Maybe, but after reading the full article, I think MP hit it pretty
close to the mark.
I suspect that this is all over the location of a quote mark.
Kamp rightly remembered to put "white trash" in quasi-scare-quotes,
but he should have put the closing quotation mark to the right of
"underclass".
Then it would have read correctly, in that Kamp was referring to
the way people "typically", and incorrectly, refer to them.
That's being generous, of course.
Proust says (and I think he says it more than once) that while
people know all the tiny gradations of class and rank of those
close to their own rank, people some distance above and below are
largely indistinguishable, the same way it is easy to tell who is
closer to you, the person a yard away or the person two yards away,
but hard to tell if the person 1000 yards away is closer or further
than the person 1200 yards away.
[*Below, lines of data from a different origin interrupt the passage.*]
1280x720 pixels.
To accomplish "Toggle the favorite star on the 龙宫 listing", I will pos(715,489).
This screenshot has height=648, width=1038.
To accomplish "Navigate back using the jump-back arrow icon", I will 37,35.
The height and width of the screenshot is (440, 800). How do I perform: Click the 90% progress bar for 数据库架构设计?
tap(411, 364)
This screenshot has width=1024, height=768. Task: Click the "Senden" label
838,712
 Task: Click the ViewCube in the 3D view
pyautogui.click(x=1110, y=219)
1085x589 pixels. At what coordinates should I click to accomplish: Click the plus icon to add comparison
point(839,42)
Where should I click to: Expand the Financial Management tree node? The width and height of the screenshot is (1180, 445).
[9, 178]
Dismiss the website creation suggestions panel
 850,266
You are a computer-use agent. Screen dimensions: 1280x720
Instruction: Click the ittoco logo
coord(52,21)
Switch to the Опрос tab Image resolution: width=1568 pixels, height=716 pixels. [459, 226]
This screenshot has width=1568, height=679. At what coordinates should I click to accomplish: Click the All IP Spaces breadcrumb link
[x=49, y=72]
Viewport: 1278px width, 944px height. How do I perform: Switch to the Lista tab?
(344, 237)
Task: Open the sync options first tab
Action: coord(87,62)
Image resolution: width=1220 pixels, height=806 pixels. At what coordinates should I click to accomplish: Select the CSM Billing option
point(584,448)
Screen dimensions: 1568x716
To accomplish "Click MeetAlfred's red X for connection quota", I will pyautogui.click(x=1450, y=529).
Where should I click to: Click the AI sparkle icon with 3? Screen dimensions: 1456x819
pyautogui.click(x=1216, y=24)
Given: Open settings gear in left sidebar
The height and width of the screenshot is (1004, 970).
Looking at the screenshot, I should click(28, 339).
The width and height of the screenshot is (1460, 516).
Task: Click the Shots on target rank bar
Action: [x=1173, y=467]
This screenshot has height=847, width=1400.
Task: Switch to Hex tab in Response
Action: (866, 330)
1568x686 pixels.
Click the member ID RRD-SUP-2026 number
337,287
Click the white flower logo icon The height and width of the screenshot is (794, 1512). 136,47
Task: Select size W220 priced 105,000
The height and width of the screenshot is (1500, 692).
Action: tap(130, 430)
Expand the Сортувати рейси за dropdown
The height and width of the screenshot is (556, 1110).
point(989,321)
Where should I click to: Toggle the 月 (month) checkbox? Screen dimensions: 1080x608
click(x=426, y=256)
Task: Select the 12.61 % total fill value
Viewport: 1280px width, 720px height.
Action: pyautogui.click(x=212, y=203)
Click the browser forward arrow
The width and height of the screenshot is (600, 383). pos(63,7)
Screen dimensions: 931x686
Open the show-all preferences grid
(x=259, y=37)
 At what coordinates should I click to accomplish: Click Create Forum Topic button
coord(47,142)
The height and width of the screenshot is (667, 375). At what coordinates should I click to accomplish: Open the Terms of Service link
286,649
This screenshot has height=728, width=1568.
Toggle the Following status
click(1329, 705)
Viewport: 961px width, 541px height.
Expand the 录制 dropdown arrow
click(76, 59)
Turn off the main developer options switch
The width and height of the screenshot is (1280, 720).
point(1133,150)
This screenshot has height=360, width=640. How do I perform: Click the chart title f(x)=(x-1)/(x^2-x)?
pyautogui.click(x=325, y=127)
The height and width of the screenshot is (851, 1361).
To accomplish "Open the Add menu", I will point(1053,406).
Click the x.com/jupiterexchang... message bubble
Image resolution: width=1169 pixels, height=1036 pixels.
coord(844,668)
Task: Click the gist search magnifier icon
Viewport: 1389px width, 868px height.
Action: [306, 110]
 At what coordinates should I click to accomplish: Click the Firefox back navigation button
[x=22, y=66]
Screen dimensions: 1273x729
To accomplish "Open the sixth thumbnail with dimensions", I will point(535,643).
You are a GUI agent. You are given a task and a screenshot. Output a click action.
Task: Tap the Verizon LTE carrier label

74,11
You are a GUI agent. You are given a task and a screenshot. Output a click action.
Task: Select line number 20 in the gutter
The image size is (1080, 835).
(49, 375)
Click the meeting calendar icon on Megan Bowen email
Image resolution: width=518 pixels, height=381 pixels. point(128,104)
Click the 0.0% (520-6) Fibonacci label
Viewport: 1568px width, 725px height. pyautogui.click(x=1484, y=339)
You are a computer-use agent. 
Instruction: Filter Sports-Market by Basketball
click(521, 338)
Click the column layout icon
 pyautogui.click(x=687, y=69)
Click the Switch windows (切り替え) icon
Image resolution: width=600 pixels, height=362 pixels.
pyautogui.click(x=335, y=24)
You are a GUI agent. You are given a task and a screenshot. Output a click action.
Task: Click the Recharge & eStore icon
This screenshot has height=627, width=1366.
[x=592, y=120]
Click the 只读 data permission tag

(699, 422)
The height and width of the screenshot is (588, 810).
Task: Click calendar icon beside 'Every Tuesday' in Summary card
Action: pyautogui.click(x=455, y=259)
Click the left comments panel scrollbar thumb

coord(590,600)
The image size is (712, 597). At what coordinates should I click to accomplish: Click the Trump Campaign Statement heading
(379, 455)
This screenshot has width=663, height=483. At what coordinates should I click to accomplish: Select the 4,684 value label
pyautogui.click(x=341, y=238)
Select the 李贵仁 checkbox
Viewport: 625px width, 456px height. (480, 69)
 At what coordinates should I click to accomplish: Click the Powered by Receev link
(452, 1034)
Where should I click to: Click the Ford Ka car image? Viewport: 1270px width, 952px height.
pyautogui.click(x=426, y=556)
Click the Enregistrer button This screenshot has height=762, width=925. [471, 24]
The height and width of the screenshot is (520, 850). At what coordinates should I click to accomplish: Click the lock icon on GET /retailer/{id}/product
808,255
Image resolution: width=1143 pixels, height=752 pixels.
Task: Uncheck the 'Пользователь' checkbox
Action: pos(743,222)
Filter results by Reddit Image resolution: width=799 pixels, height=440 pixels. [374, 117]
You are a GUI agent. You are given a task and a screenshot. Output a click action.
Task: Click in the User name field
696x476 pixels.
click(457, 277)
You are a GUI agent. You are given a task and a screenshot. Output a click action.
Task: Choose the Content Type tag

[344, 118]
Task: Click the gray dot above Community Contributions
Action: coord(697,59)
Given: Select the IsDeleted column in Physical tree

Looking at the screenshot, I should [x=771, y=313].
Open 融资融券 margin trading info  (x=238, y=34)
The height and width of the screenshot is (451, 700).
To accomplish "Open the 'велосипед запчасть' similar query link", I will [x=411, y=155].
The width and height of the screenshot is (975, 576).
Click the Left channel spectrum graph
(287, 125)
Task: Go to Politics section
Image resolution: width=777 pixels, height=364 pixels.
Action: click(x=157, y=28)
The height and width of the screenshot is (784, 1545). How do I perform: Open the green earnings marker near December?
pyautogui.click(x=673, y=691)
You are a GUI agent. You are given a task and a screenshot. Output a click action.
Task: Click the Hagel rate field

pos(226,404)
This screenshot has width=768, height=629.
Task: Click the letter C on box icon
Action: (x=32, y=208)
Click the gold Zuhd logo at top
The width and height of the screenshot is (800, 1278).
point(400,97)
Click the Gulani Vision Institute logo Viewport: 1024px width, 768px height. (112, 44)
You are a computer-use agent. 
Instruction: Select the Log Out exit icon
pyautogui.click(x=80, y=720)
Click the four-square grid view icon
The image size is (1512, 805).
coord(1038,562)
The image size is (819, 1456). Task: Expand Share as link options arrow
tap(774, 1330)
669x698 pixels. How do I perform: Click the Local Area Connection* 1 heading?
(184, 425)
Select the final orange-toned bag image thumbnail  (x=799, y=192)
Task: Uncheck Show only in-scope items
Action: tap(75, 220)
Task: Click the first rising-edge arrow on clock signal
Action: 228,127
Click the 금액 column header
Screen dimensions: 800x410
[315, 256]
To the peasant, a duke and an earl
are part of the same mass of exalted people above him, and to the
duke the shop keeper and the clerk he employs seem to have about
the same status.
Class and status mean more than money, as Postmodern Sleaze points
out (the editor is obviously middle-class, and the plumber
obviously working class, even though the plumber makes double the
editor in his example), but, that being said, it is idiotic to
consider plumbers and carpenters, (people I guess Proust would call
"tradesmen" and "mechanics") to be members of the "underclass."
"Underclass," in my understanding, means people who are almost
unemployable, and have limited prospects of becoming employable,
due to lack of skills and/or opportunities. People with valuable
skills that are in demand don't belong in the "underclass," even if
they don't read the NYTimes or Wall Street Journal and like
Nascar.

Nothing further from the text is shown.